** START OF Document excerpt **
Posts Tagged ‘Sam Thompson’

The Water in Philadelphia

October 29, 2018

“water, water everywhere.”–Coleridge

A couple of days ago I did a little thing on those players who hit .400 and failed to win a batting title. In 1894 there were four of them, all in Philadelphia. I commented that there must have been something in the water. So let’s take a quick look at what was going on in Philly in 1894.

First we have to acknowledge that after the 1892 season, Major League Baseball, which at that point consisted solely of the National League, moved the pitcher back to 60″ 6′ and built a mound. It changed forever the way pitchers worked and how batter could respond. It made an immediate difference in the game. As just one example, in 1892 Dan Brouthers won the batting title at .335. In 1893 Billy Hamilton (who will be one of the waterboys in Philadelphia in 1894) won the title at .380. The last time a NL batting title was won by hitting over .380 was in 1886 by King Kelly who’d hit .388 (there were American Association titles that were higher, but the AA was gone by 1894). On the other hand strikeouts by pitchers dropped from Bill Hutchinson’s 314 to Amos Rusie’s 208. It wouldn’t be until 1904 (Rube Waddell) that the 314 would be surpassed.

So acknowledging all that, what about the Phillies? In 1894 the team hit a team average of .350 and led the NL in hits. The starters were (with their batting average in parens) catcher Jack Clements (.351), and infield of (from first around to third) Jack Boyle (.300-lowest among the starters), Bill Hallman (.312), Joe Sullivan (.353), Lave Cross (.387), and an outfield of “Sliding” Billy Hamilton (.403), Ed Delahanty (.405), and Sam Thompson (.415). On the bench Tuck Turner who got into 82 games and had 347 at bats) was the backup outfielder and led the team with a .418 average. Backup catcher Mike Grady hit .363 in 61 games. From there the remainder of the reserves fell off with shortstop Tom Murray going 0 for 2 and hitting .000 (this doesn’t count pitchers who had some terrible averages also).
** END OF Document excerpt **
** START OF Dataset content **
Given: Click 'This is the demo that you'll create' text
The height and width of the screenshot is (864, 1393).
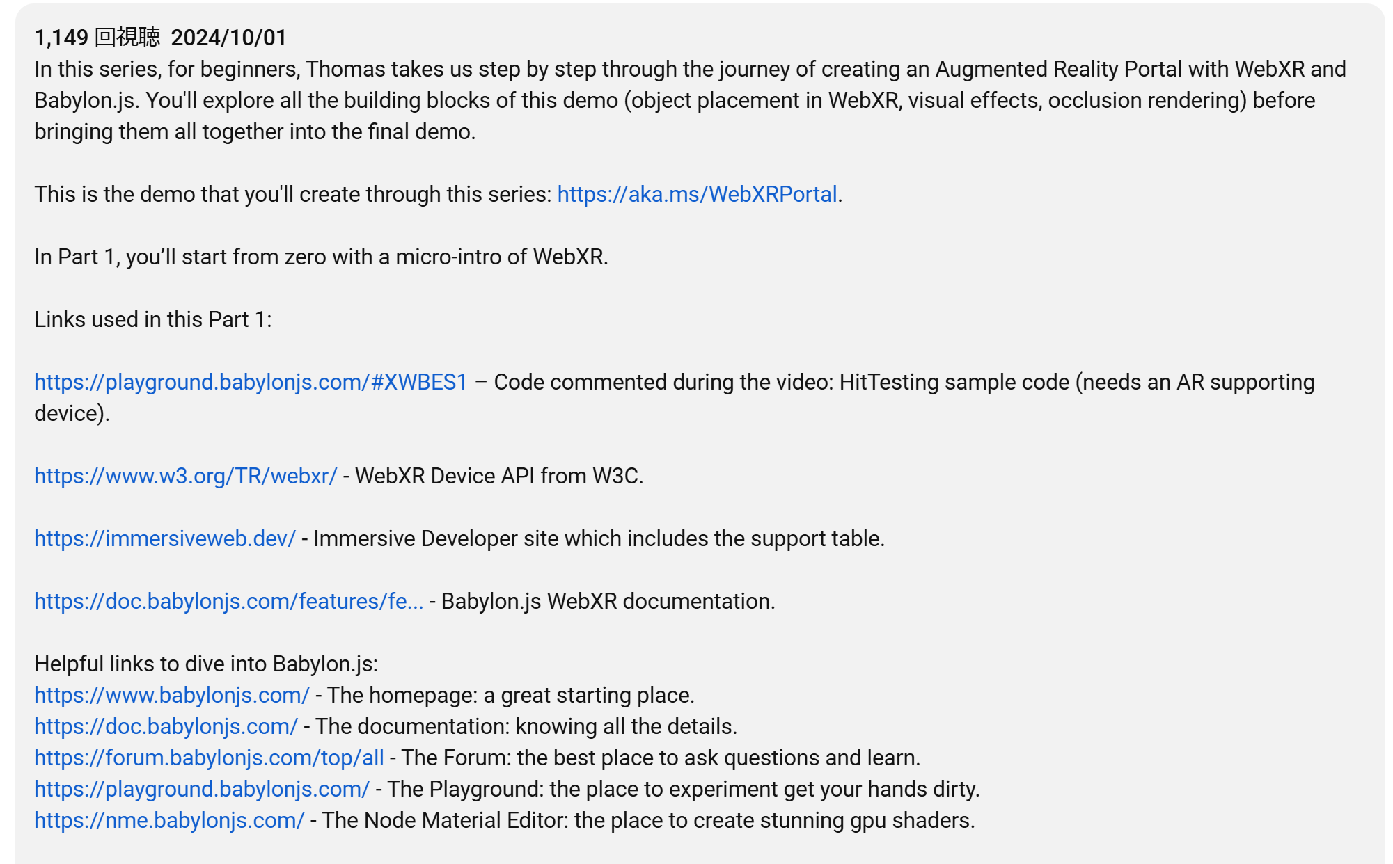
** END OF Dataset content **
- Work to do
1. According to the post about the 1894 Phillies, why did hitting change after the 1892 season? Answer in one to three sentences.
2. Reproduce the passage of the post about the 1894 Phillies word for word, starting at "First we have" and ending at "would be surpassed.".
3. Answer from the post about the 1894 Phillies:
(a) Who won the batting title in 1892, and at what average?
(b) Which Phillies starter had the lowest batting average in 1894?
(c) Who led the 1894 Phillies in batting average, and what was it?
Rely only on the post about the 1894 Phillies for your responses.

- Worked solutions
1. After the 1892 season, the National League moved the pitcher back and built a mound. That permanently changed how pitchers worked and how batters could respond, and it made an immediate difference: the batting title went from .335 in 1892 to .380 in 1893.

2.
First we have to acknowledge that after the 1892 season, Major League Baseball, which at that point consisted solely of the National League, moved the pitcher back to 60″ 6′ and built a mound. It changed forever the way pitchers worked and how batter could respond. It made an immediate difference in the game. As just one example, in 1892 Dan Brouthers won the batting title at .335. In 1893 Billy Hamilton (who will be one of the waterboys in Philadelphia in 1894) won the title at .380. The last time a NL batting title was won by hitting over .380 was in 1886 by King Kelly who’d hit .388 (there were American Association titles that were higher, but the AA was gone by 1894). On the other hand strikeouts by pitchers dropped from Bill Hutchinson’s 314 to Amos Rusie’s 208. It wouldn’t be until 1904 (Rube Waddell) that the 314 would be surpassed.

3.
(a) Dan Brouthers, at .335.
(b) Jack Boyle, at .300.
(c) Tuck Turner, at .418.